Comece a considerar criar uma rotina depois de alguns meses

Tudo precisa ser feito com muito cuidado, em prol do bem-estar do bebê. A rotina é um fator limitador, que impõe algumas regras e frustrações, como horários para se alimentar e dormir. “Aos poucos, você passa a perceber que essas frustrações podem ser cada vez mais ampliadas. A frustração pode e, na verdade, seria realmente bom que fosse sempre sustentada no instante seguinte com aconchego. Isso desenvolve a capacidade desse bebê suportar um tempo maior de frustração. Esse processo é muito importante para o aprendizado. Caso contrário, criamos alguém que não suporta coisa alguma e isso será muito duro para ele no futuro”, avalia a psicóloga.

“Não existe uma data para o início de uma rotina. Acredito na construção dela. No princípio, mais direcionada pelo bebê e, depois, inserindo regras estabelecidas para determinados aspectos, como a alimentação ou o horário em que a mãe ou o pai irá sair e depois retornar”, relata Beatriz. “É importante explicar o que vai acontecer. Ao longo do tempo, essas colocações vão estabelecendo confiança e segurança para o bebê do que irá acontecer.”

Seja flexível

Fixar algumas regras proporciona um certo conforto ao bebê, pois, de alguma maneira, ele começa a seguir sinais e sabe que será o momento de determinada coisa. Mas a rotina não precisa ser rígida. “Não tem de ser algo quadrado. Pense na estrutura do dia para definir aproximadamente os intervalos em que algumas atividades serão realizadas. Por exemplo, se o almoço ocorre entre 11h30 e 13h, você consegue prever o horário em que o bebê ou a criança precisa comer o lanche da manhã sem que isso atrapalhe o apetite do almoço”, recomenda a especialista.

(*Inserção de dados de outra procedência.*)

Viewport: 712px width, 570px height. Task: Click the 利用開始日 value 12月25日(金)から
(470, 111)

“O mesmo deve ser feito em relação às sonecas e ao sono da noite. Antes de dormir, siga sempre o mesmo ritual, que pode incluir brincadeiras mais calmas, a contação de uma história, o jantar e o banho. Há crianças que relaxam quando tomam banho e outras despertam. Você precisa descobrir como o seu bebê reage e ver o que funciona para ele.” Em um dia ou outro, podem haver modificações dentro dessa rotina, claro. Porém, o indicado é avisar o bebê ou a criança sobre essas mudanças eventuais e contar o que será feito.

Considere mudanças

A rotina pode ser alterada no meio do caminho quando necessário. “No entanto, é diferente se deparar com uma situação ou outra e ser cada dia uma novidade. A falta da construção de uma rotina torna difícil para que o bebê forme um contorno confiável, já que ele nunca sabe o que vai acontecer”, alerta Beatriz.

A partir de um ou dois anos, quando a criança começa a compreender melhor o que a cerca, é possível que ela participe da formação dessa rotina. “Certas decisões pertencem ao adulto. Mas é importante que a criança tenha voz ativa. Ela pode escolher, por exemplo, a roupa que vai usar entre algumas opções. Isso refletirá muito no tipo de cidadão que você pretende construir. Se deseja que seja um ser humano crítico, permita que, desde cedo, ele comece a refletir, fazer escolhas.”